CATALYST PRIME: SUPERB #9
Written by Sheena C. Howard and David F. Walker
Art by Alitha Martinez, Lebeau L. Underwood, Veronica Gandini, Chris Sotomayor, and Tom Napolitano
Edited by Joseph Illidge and Desiree Rodriguez
Published by Lion Forge Comics

Release Date: April 18, 2018

The battle is over for Kayla and Jonah, but the war is just beginning, as betrayals appear left and right. Abandoned and panicked, the superb duo could rise to the occasion or fall apart when up against the mastermind of the Catalyst Prime universe.

With the final issue of volume 2, Howard and Walker seem determined to strip the characters back to their essentials, effectively reintroducing them to the reader. It’s a tactic I’m finding little fault with, especially as a lot of the Catalyst Prime books are infatuated with “in media res” narrative — i.e. dropping right into the action without explanation.

It’s been a bit of a fault for me line-wide, but not one I particularly felt was daunting with Superb. Maybe it’s because the characters wear their histories and motivations on their sleeves. Even before this issue, readers knew Jonah was the idealistic super-hero. We knew Kayla was the one thrown into the shit and just wanting to scrape her way out. So, in reading that voiceover confirmation from another cast member — one who now seems to have betrayed the team — it allows us to focus right in on her motivation, and truly feel the pain of that betrayal, and the subsequent ones.

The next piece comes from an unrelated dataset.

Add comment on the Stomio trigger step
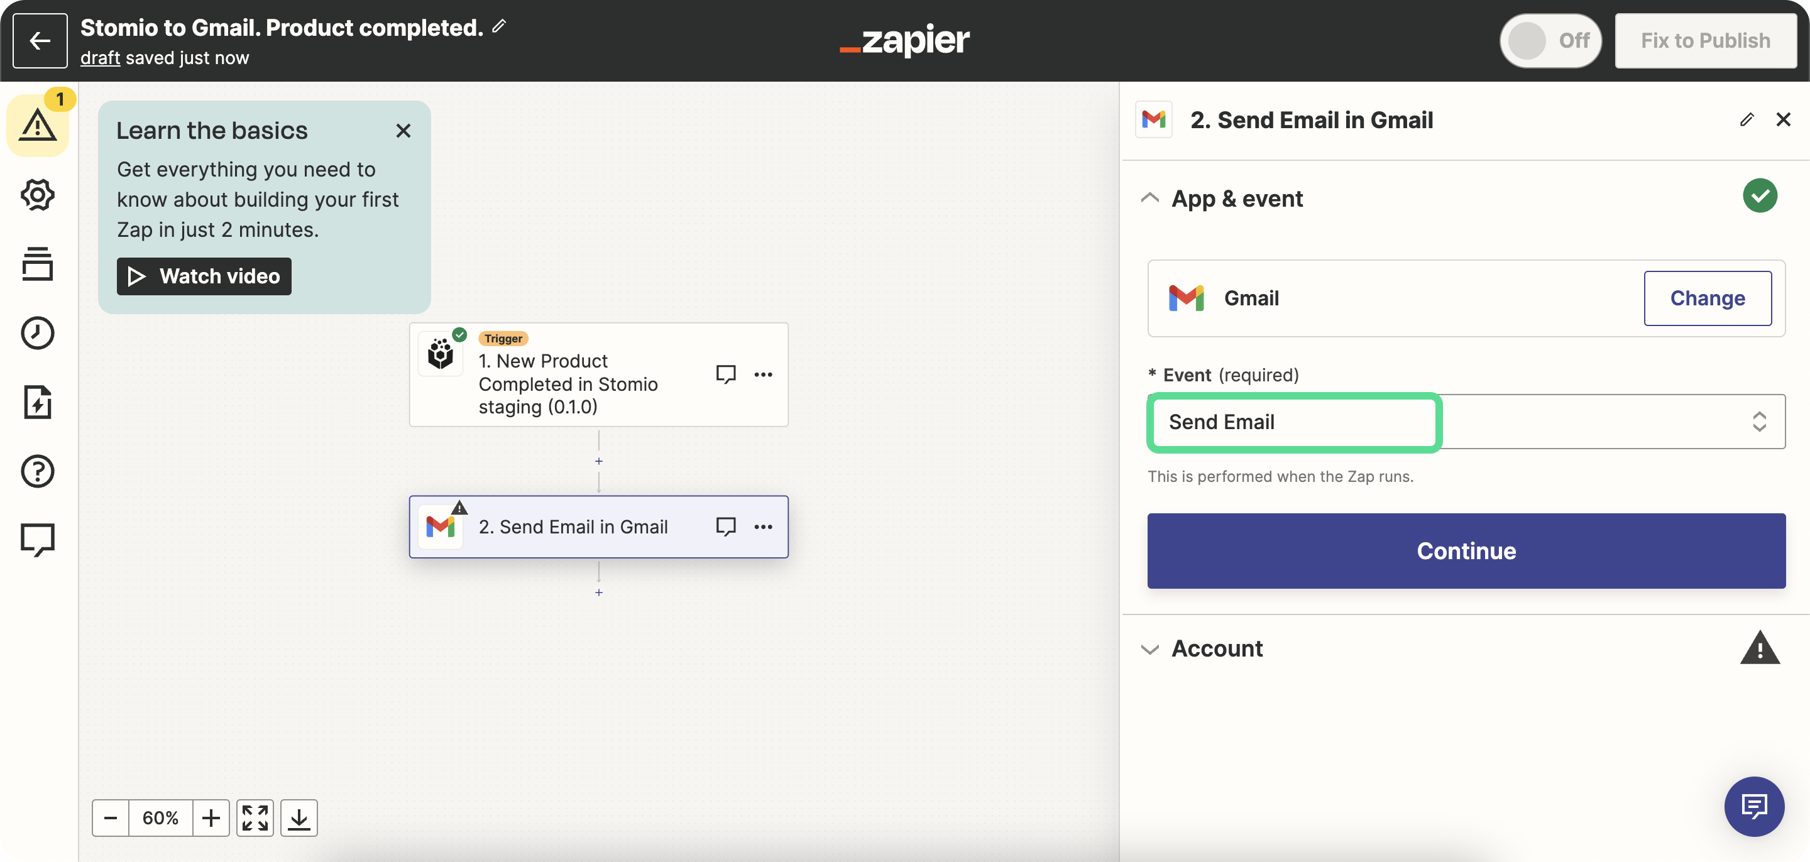The height and width of the screenshot is (862, 1810). tap(726, 374)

I’d be shocked if anyone had uttered even a gasp when Corinna showed her true colors. She was an evil little kid in the making from the start. But the emotional tunnel Walker and Howard have dug in issue #9 just gets deeper and deeper with every revelation, and you can feel it as Jonah sinks further into guilt and self-doubt. What we’re left with, at the end of a volume, is a stark dilemma, and a narrative twist, that effectively closes out what has essentially been a single escapade and opens up a brand new status quo.

Alitha Martinez on the whole provides that sense of sinking fortunes as she and inker Lebeau Underwood keep Jonah’s body language in line with someone who is beaten down physically (of course) and emotionally. Even in his rallying moment, Jonah appears slumped and downtrodden, further reinforcing his true nature as a selfless hero.

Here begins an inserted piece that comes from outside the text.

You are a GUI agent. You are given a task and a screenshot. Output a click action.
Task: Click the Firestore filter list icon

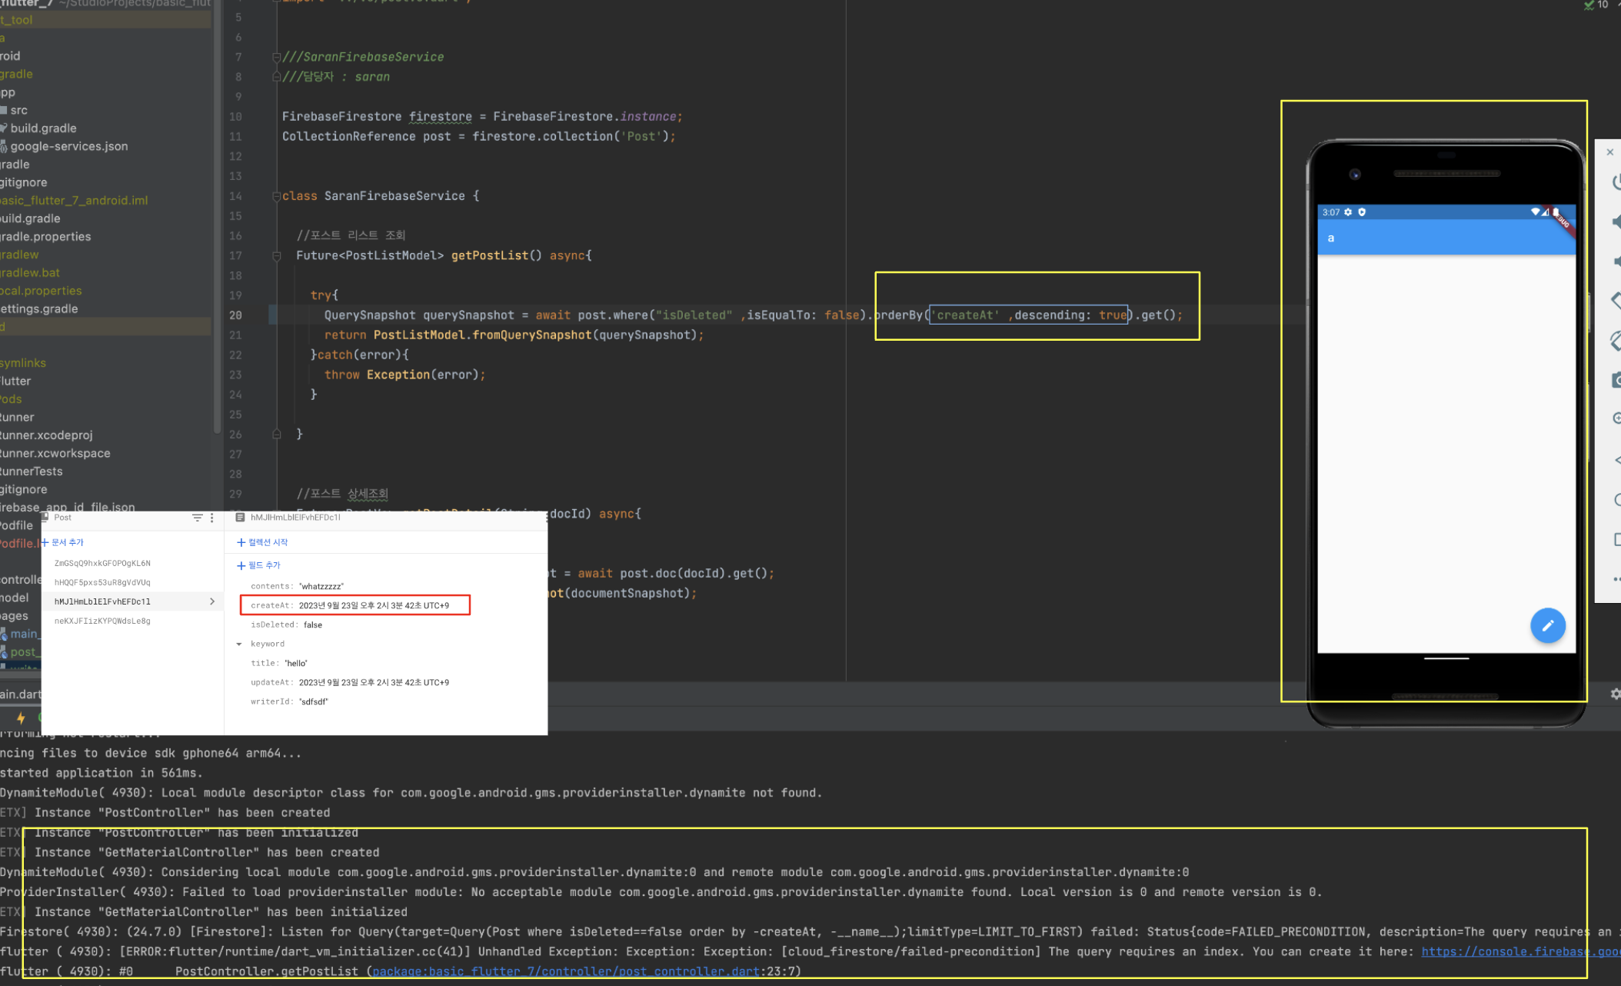(x=197, y=518)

By contrast, Martinez and Underwood shift Kayla’s facial expressions and posture from panel to panel, almost giving a panicked, confused feel to her behavior — which is precisely in line with Walker and Howard’s characterization as narrated. The only shortcoming in a lot of these pages is faces start to morph oddly, particularly Abbie’s, as if the proportions keep shifting from panel to panel. In an issue that depends somewhat heavily on repeated talking head shots, it becomes a little distracting.

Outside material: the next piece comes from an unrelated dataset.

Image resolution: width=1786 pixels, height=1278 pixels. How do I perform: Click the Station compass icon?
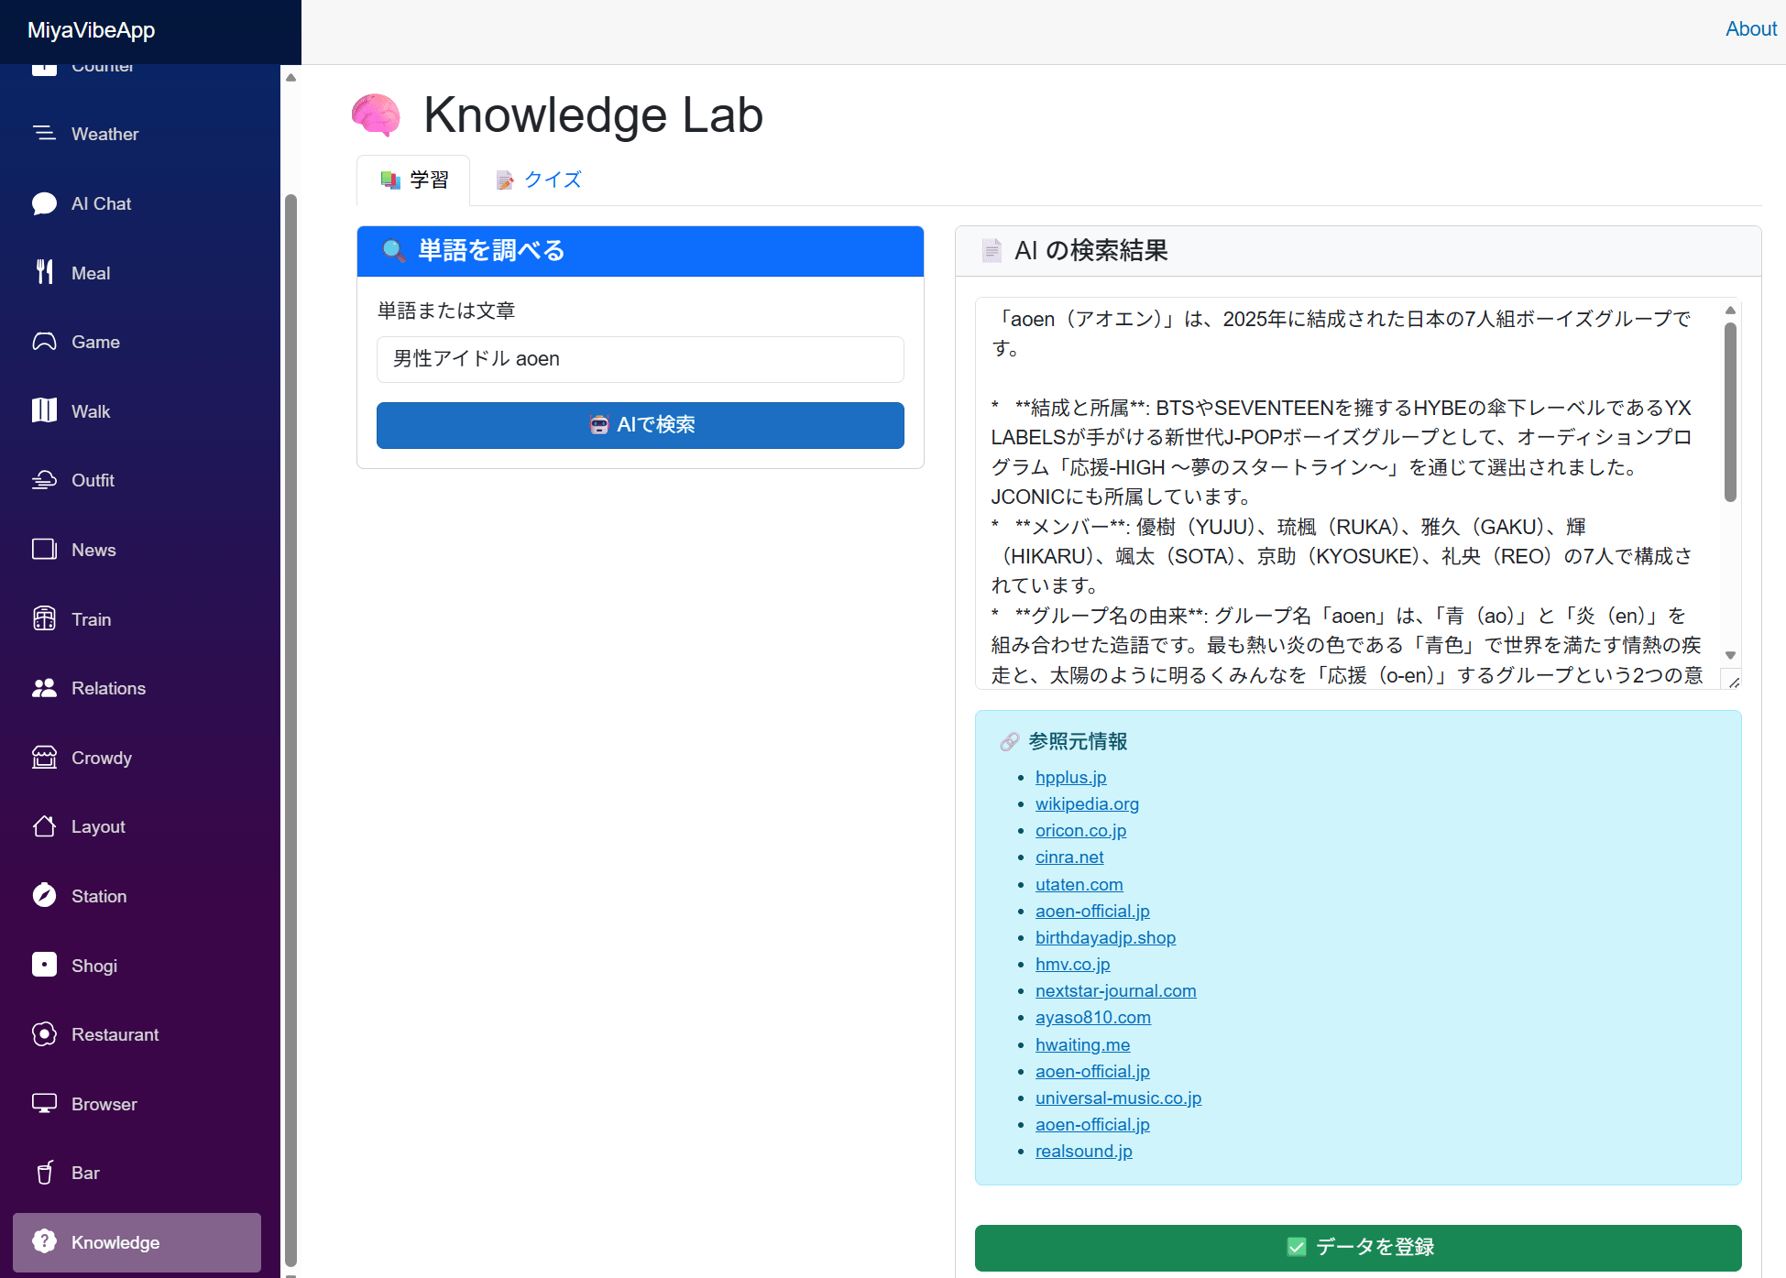(44, 895)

With the close of volume 2, Superb remains one the most consistently enjoyable, and best written, books of the Catalyst Prime universe. As it seems volume 3 will be moving the book — to date a universal outlier — closer to the central conflict of the line, I’m excited to see where the combination of A+ teenager characterization and broader universal connection will take Kayla and Jonah.